▸ **TASK TO COMPLETE**:
Excluding pictures, what does the listing below contain from the line with "You are a computer-use" up to and including the line with "Given: Open the Chrome extensions puzzle icon", word for word?

▸ **SOURCE INFORMATION**:

=== Begin Enclosure ===

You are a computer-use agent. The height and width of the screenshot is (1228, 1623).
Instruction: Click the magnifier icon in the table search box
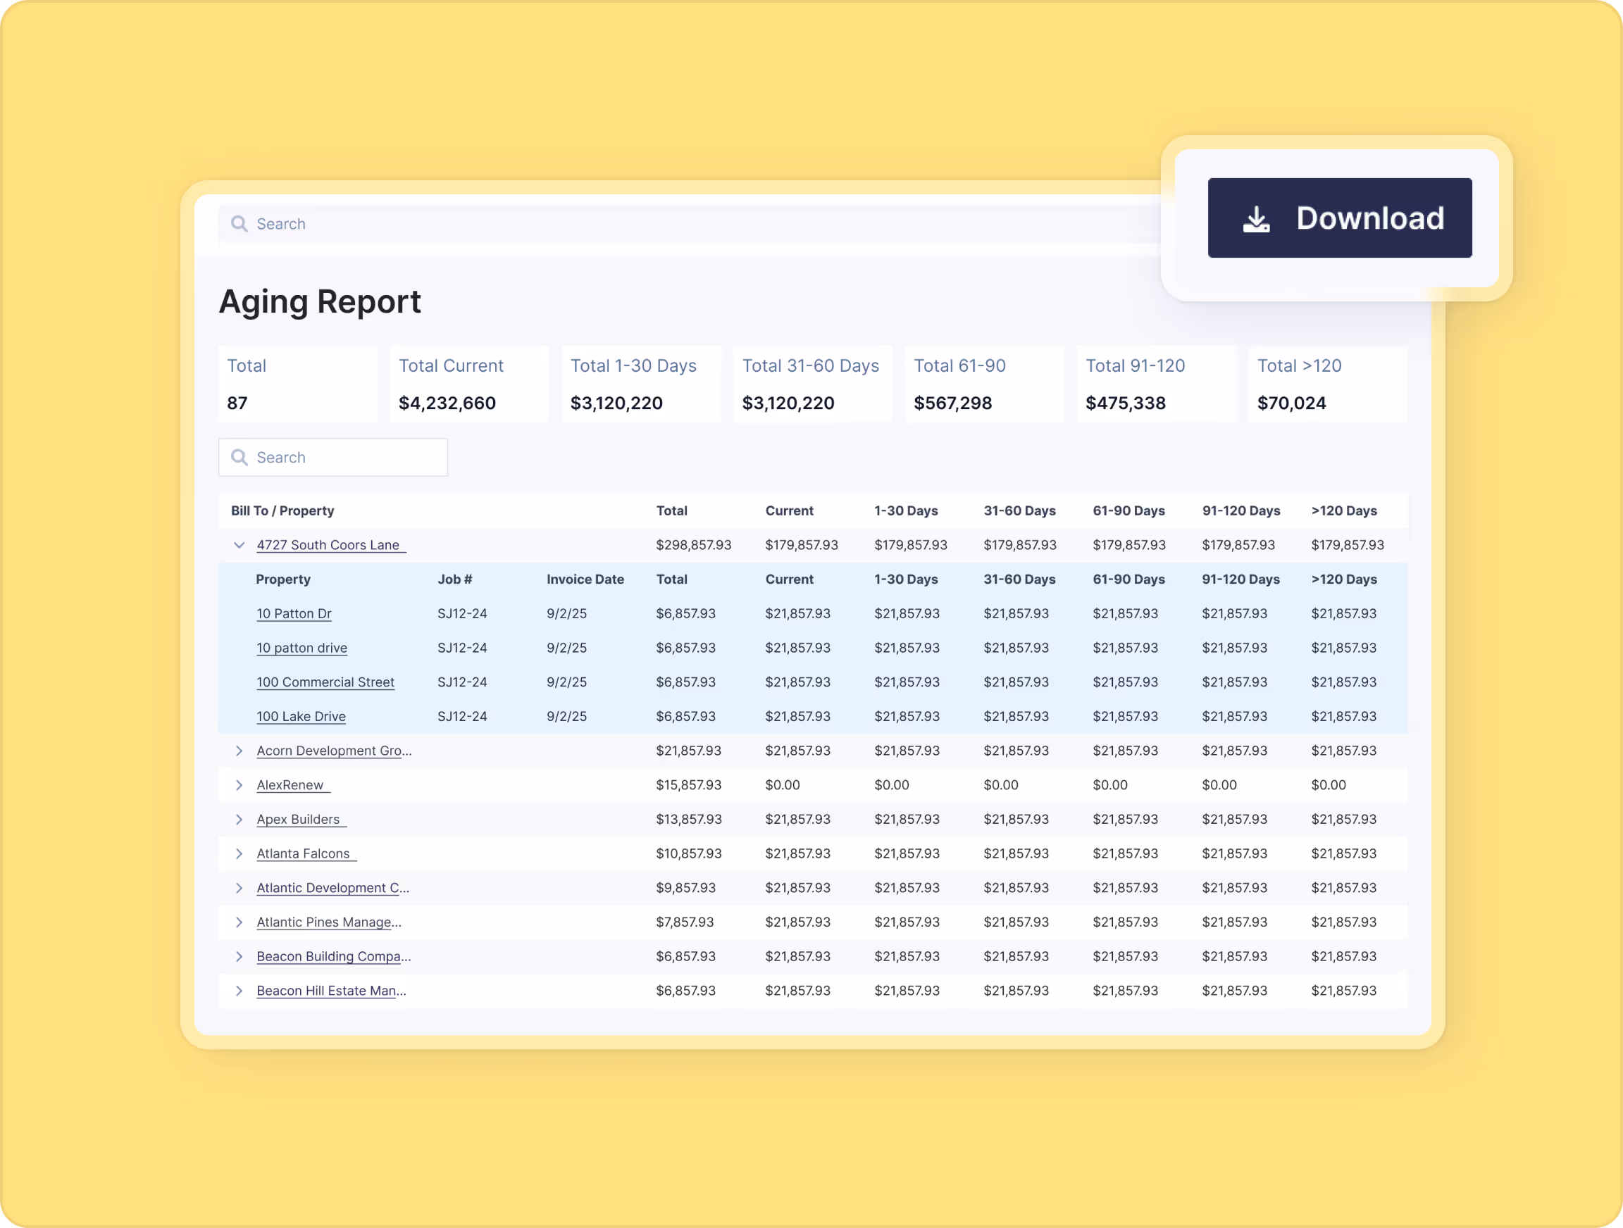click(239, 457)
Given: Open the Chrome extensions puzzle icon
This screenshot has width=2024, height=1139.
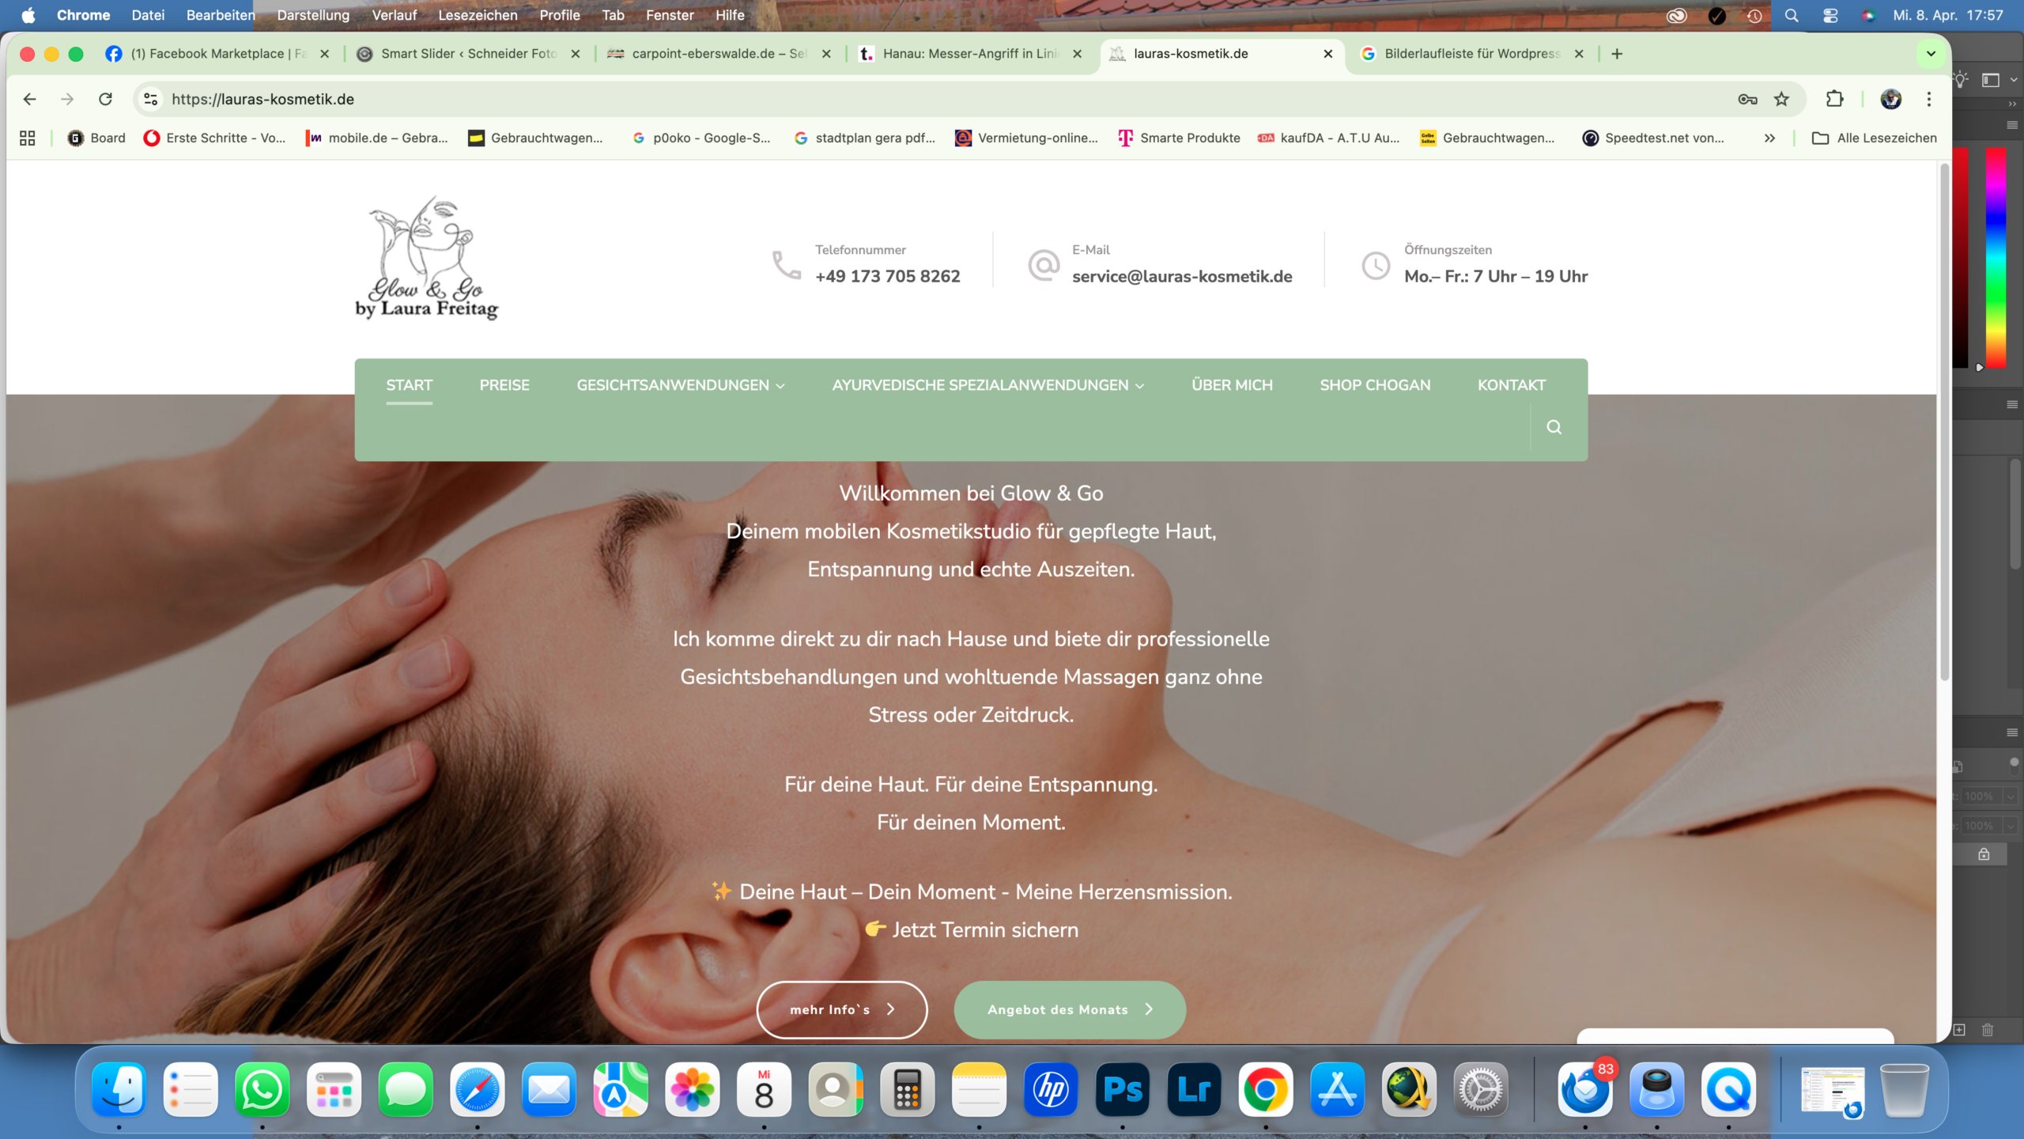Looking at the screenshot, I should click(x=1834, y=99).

=== End Enclosure ===
=== Begin Enclosure ===

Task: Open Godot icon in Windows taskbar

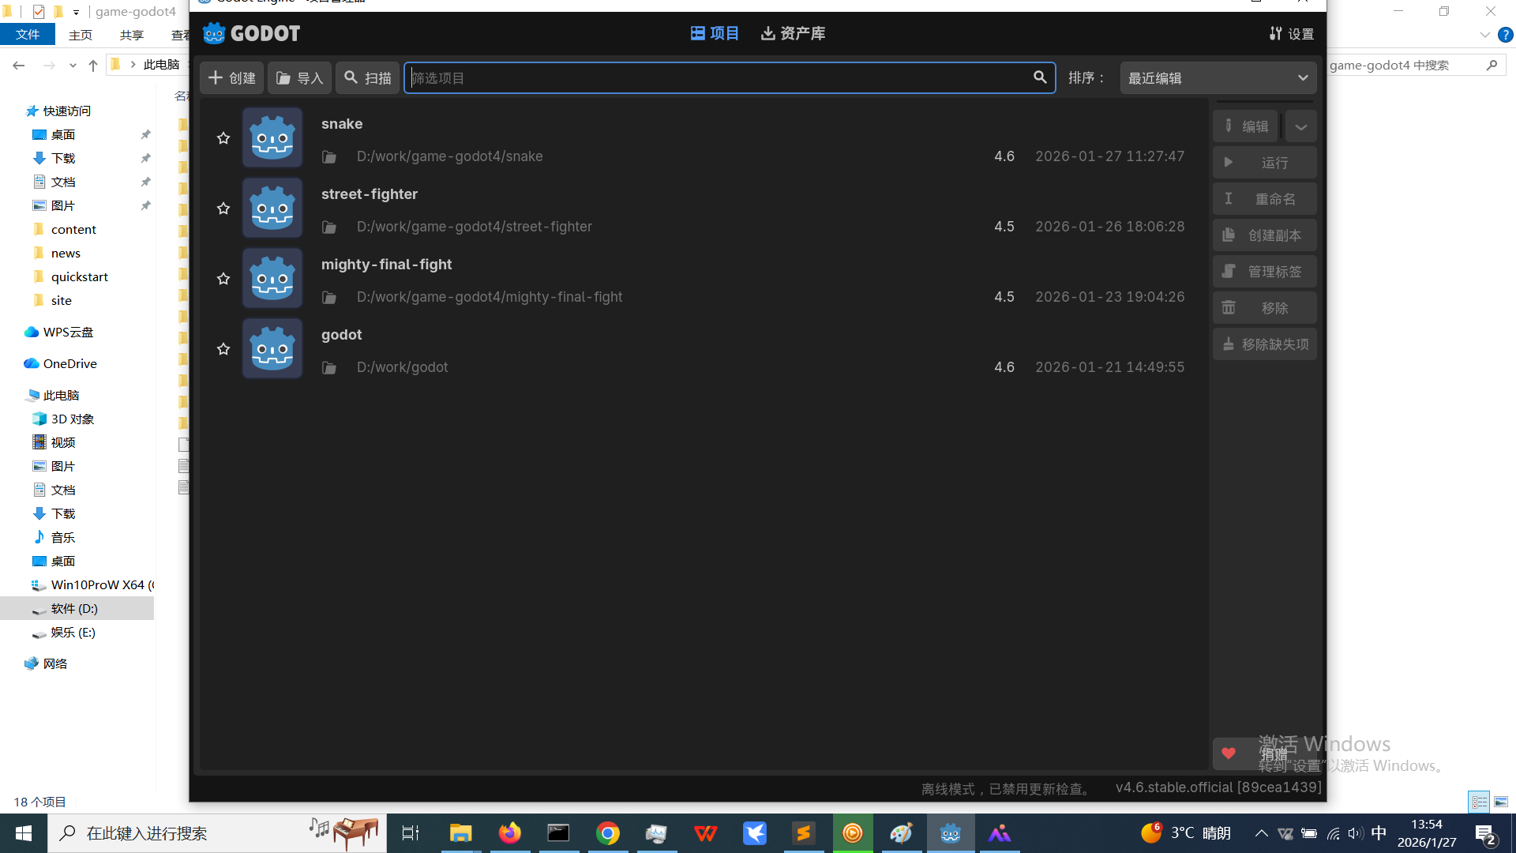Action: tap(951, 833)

=== End Enclosure ===
=== Begin Enclosure ===

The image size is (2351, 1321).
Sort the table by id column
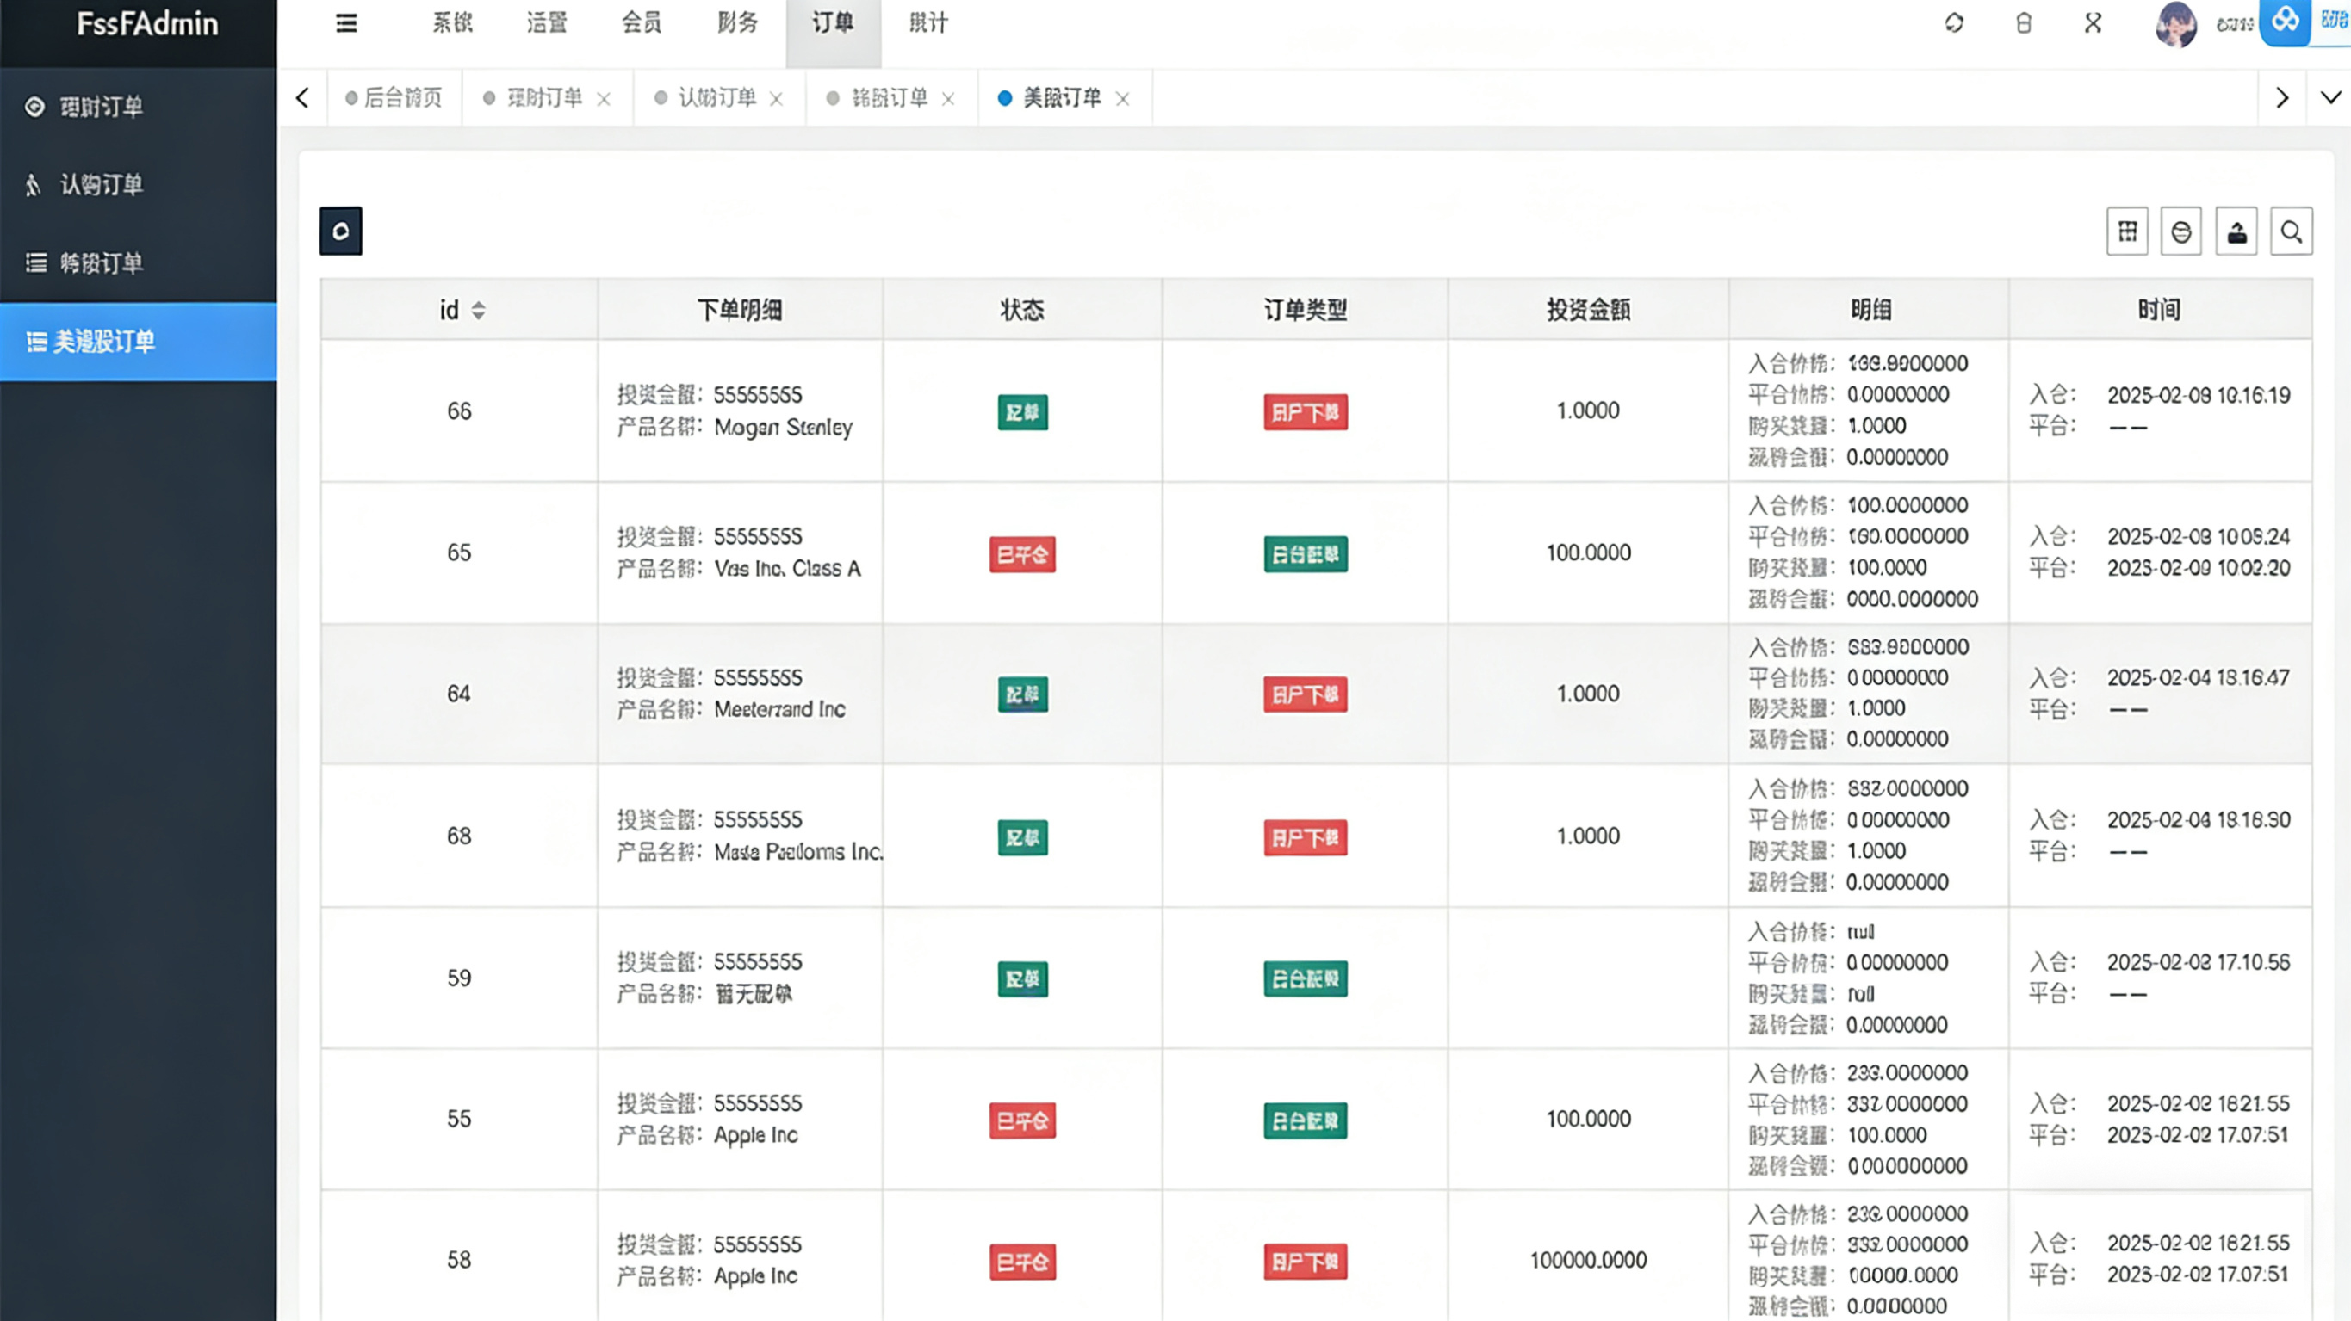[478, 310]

=== End Enclosure ===

▸ **EXERCISE ANSWER**:
You are a computer-use agent. The height and width of the screenshot is (1228, 1623).
Instruction: Click the magnifier icon in the table search box
click(239, 457)
Given: Open the Chrome extensions puzzle icon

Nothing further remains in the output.